>>

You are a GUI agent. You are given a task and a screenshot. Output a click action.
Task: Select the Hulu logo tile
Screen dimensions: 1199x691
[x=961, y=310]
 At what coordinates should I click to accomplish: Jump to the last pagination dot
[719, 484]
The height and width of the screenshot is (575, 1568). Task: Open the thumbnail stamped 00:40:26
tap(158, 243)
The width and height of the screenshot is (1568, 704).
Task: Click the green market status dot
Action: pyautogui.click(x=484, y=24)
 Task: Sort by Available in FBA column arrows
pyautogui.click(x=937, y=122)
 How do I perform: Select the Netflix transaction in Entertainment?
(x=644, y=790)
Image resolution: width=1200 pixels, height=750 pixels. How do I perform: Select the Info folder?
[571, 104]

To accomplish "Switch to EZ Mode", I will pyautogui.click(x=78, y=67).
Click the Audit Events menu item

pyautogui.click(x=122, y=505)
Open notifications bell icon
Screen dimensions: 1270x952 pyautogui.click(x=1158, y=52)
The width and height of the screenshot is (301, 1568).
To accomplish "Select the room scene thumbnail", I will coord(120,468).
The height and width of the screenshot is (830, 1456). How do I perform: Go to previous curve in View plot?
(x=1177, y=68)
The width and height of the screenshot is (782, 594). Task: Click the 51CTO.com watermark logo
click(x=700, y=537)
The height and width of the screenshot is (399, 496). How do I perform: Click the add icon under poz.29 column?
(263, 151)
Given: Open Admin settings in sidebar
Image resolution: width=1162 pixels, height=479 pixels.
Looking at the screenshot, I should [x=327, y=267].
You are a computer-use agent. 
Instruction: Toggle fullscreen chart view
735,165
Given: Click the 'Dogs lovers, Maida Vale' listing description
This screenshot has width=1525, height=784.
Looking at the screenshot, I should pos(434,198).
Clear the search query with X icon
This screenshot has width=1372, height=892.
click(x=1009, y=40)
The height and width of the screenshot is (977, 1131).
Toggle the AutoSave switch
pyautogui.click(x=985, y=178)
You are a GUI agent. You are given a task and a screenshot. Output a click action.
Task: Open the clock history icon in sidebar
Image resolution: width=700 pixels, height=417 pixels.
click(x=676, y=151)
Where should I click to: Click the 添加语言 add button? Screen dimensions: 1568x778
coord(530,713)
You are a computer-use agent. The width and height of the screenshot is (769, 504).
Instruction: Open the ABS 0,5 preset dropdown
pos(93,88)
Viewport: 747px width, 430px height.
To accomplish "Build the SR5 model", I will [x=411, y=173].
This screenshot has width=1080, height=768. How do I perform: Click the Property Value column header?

<<

• **What is needed**:
Gather each line of the items above that contains the string "pixels", and copy those lines in their original order.

• **Response**:
Image resolution: width=1200 pixels, height=750 pixels. How do I perform: Select the Info folder?
Image resolution: width=1162 pixels, height=479 pixels.
Image resolution: width=700 pixels, height=417 pixels.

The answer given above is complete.